BEGIN

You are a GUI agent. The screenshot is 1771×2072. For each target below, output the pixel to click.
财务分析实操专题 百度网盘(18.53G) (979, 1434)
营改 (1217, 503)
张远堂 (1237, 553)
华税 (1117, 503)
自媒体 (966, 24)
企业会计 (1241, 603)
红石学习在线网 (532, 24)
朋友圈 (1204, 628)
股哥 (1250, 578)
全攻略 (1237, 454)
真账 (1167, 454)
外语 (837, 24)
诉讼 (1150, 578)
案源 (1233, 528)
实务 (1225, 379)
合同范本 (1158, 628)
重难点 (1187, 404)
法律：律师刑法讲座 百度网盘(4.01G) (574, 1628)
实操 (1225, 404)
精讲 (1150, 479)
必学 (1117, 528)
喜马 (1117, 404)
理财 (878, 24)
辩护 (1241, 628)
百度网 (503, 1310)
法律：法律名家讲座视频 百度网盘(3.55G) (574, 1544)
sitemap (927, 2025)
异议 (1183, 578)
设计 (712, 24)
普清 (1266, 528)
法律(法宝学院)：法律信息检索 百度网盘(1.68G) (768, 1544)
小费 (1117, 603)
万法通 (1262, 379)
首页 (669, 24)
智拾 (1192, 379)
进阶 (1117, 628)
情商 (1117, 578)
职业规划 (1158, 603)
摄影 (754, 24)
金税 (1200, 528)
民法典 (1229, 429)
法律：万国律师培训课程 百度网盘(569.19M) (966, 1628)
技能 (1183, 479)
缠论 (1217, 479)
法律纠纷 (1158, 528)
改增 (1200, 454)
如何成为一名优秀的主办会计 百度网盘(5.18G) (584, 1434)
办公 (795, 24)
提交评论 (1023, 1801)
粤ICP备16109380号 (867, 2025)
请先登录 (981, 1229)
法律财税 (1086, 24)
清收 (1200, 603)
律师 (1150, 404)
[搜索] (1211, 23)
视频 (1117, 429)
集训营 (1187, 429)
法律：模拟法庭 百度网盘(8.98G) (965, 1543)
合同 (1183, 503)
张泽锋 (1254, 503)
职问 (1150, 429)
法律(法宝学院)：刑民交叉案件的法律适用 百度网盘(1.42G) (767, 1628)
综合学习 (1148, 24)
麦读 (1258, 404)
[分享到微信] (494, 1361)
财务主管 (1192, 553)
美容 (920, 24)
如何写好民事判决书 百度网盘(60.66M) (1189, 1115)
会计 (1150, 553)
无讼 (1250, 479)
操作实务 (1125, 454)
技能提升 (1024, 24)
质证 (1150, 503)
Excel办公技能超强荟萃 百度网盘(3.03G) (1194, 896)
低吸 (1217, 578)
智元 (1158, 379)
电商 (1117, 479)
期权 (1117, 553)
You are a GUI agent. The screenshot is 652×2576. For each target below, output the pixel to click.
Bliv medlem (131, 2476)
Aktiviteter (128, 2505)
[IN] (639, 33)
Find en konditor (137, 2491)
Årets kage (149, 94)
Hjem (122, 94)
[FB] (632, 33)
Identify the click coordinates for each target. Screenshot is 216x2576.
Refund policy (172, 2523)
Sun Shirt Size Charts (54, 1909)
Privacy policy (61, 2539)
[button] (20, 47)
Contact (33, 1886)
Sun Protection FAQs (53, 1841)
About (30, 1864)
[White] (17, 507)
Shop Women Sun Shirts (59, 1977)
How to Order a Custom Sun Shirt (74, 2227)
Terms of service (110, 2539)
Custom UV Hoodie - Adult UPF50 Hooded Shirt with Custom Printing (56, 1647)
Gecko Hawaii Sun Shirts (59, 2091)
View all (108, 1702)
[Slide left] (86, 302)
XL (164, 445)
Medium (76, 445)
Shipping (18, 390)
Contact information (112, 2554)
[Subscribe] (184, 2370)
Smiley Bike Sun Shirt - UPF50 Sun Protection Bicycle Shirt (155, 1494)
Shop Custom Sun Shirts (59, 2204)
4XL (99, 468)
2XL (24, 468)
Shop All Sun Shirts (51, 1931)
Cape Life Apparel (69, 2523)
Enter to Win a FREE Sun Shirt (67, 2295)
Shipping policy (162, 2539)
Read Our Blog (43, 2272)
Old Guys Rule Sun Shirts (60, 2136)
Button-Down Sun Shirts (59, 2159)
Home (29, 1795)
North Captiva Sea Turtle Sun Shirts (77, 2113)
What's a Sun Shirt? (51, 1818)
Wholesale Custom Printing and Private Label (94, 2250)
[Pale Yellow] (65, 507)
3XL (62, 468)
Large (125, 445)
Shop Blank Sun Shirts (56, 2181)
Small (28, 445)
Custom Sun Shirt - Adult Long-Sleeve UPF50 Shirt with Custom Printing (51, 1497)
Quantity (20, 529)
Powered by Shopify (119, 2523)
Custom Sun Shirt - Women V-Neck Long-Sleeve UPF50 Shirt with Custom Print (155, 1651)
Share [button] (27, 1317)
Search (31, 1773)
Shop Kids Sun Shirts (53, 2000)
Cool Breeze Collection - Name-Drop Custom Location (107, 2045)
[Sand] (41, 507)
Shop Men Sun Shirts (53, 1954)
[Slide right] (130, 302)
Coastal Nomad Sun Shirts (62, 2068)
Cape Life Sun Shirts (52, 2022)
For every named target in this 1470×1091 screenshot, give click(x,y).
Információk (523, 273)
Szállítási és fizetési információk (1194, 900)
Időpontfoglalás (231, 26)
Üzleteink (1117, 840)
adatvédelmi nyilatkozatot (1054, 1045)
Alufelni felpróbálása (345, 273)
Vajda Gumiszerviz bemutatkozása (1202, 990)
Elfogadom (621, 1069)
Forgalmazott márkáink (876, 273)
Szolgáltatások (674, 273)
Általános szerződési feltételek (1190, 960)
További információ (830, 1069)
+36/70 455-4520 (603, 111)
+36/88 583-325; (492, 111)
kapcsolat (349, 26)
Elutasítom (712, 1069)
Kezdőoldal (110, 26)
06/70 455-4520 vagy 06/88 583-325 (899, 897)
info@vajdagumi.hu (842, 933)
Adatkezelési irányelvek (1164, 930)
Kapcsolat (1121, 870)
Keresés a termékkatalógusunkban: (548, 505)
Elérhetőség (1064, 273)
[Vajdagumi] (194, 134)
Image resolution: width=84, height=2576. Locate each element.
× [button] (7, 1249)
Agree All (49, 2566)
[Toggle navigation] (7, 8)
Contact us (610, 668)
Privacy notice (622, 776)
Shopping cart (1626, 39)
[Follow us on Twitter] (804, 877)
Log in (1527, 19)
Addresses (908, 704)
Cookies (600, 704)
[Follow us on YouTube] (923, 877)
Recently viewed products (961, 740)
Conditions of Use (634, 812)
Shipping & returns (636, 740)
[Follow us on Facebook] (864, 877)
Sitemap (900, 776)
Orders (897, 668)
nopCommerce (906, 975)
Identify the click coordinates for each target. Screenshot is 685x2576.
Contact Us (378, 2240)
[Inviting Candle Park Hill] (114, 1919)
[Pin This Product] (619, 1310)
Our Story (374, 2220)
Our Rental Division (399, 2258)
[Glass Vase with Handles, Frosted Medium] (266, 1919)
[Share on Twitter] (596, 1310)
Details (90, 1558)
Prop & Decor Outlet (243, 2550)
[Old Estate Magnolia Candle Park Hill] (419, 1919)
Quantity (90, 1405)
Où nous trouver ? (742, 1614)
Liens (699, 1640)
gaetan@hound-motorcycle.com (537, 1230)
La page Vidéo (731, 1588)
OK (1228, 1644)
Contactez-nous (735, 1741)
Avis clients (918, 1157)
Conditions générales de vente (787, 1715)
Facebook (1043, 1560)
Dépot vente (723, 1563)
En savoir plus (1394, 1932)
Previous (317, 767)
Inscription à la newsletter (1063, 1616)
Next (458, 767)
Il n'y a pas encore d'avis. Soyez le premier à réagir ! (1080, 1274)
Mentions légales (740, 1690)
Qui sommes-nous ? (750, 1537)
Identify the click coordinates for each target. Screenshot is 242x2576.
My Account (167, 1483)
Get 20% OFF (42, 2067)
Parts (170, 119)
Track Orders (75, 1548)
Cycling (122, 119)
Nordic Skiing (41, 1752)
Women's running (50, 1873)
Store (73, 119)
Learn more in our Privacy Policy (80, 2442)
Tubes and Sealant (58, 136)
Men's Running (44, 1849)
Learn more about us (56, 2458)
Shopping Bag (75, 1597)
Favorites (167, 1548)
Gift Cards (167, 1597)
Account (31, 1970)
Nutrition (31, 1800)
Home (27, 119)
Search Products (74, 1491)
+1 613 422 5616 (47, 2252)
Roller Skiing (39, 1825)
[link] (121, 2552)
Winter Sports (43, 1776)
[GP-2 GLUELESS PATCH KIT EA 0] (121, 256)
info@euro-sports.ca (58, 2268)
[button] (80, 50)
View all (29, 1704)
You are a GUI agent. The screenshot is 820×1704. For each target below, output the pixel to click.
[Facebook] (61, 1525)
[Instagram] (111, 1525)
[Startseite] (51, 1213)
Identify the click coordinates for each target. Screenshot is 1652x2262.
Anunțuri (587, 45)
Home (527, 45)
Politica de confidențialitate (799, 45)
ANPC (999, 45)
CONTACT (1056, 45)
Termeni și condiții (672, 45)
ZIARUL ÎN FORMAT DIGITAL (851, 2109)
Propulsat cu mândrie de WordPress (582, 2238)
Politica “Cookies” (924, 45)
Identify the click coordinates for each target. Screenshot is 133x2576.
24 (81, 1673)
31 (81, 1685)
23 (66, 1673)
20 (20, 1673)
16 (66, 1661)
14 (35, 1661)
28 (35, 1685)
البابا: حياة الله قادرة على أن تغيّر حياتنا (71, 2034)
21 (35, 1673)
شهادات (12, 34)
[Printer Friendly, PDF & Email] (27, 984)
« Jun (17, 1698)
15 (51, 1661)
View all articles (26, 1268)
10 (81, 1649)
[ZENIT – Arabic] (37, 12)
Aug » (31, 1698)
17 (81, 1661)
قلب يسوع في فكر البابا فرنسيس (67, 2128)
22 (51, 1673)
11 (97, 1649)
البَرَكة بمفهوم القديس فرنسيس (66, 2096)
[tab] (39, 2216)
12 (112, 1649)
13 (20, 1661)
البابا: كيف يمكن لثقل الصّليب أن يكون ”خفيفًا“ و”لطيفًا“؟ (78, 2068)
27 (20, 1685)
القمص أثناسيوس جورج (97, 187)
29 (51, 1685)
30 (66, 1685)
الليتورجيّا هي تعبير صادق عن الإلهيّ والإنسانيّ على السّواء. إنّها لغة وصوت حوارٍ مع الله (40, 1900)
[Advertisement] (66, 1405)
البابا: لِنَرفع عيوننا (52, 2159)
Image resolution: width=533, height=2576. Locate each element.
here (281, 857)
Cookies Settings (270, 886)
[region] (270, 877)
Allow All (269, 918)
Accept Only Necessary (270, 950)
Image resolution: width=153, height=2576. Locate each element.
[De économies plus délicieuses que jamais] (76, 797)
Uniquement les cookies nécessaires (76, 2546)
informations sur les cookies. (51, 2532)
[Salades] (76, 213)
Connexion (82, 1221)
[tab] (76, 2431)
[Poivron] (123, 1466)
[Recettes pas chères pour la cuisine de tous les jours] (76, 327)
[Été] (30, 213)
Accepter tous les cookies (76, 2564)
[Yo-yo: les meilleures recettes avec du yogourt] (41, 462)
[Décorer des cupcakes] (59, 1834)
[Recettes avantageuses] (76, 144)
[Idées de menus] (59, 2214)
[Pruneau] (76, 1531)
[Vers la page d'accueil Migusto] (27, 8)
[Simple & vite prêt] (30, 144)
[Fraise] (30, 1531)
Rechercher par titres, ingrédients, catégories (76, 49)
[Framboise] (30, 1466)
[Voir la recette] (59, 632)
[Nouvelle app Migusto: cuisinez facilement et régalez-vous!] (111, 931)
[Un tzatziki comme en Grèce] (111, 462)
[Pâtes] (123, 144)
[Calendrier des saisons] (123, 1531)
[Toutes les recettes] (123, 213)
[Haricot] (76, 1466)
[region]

END

Above is a listing; print exactly its lines from the one with "What's a Sun Shirt? (51, 1818)" through the one with "nopCommerce (906, 975)", and no other lines.

What's a Sun Shirt? (51, 1818)
Wholesale Custom Printing and Private Label (94, 2250)
[Pale Yellow] (65, 507)
3XL (62, 468)
Large (125, 445)
Shop Blank Sun Shirts (56, 2181)
Small (28, 445)
Custom Sun Shirt - Adult Long-Sleeve UPF50 Shirt with Custom Printing (51, 1497)
Quantity (20, 529)
Powered by Shopify (119, 2523)
Custom Sun Shirt - Women V-Neck Long-Sleeve UPF50 Shirt with Custom Print (155, 1651)
Share [button] (27, 1317)
Search (31, 1773)
Shop Kids Sun Shirts (53, 2000)
Cool Breeze Collection - Name-Drop Custom Location (107, 2045)
[Sand] (41, 507)
Shop Men Sun Shirts (53, 1954)
[Slide right] (130, 302)
Coastal Nomad Sun Shirts (62, 2068)
Cape Life Sun Shirts (52, 2022)
For every named target in this 1470×1091 screenshot, give click(x,y).
Információk (523, 273)
Szállítási és fizetési információk (1194, 900)
Időpontfoglalás (231, 26)
Üzleteink (1117, 840)
adatvédelmi nyilatkozatot (1054, 1045)
Alufelni felpróbálása (345, 273)
Vajda Gumiszerviz bemutatkozása (1202, 990)
Elfogadom (621, 1069)
Forgalmazott márkáink (876, 273)
Szolgáltatások (674, 273)
Általános szerződési feltételek (1190, 960)
További információ (830, 1069)
+36/70 455-4520 (603, 111)
+36/88 583-325; (492, 111)
kapcsolat (349, 26)
Elutasítom (712, 1069)
Kezdőoldal (110, 26)
06/70 455-4520 vagy 06/88 583-325 (899, 897)
info@vajdagumi.hu (842, 933)
Adatkezelési irányelvek (1164, 930)
Kapcsolat (1121, 870)
Keresés a termékkatalógusunkban: (548, 505)
Elérhetőség (1064, 273)
[Vajdagumi] (194, 134)
Image resolution: width=84, height=2576. Locate each element.
× [button] (7, 1249)
Agree All (49, 2566)
[Toggle navigation] (7, 8)
Contact us (610, 668)
Privacy notice (622, 776)
Shopping cart (1626, 39)
[Follow us on Twitter] (804, 877)
Log in (1527, 19)
Addresses (908, 704)
Cookies (600, 704)
[Follow us on YouTube] (923, 877)
Recently viewed products (961, 740)
Conditions of Use (634, 812)
Shipping & returns (636, 740)
[Follow us on Facebook] (864, 877)
Sitemap (900, 776)
Orders (897, 668)
nopCommerce (906, 975)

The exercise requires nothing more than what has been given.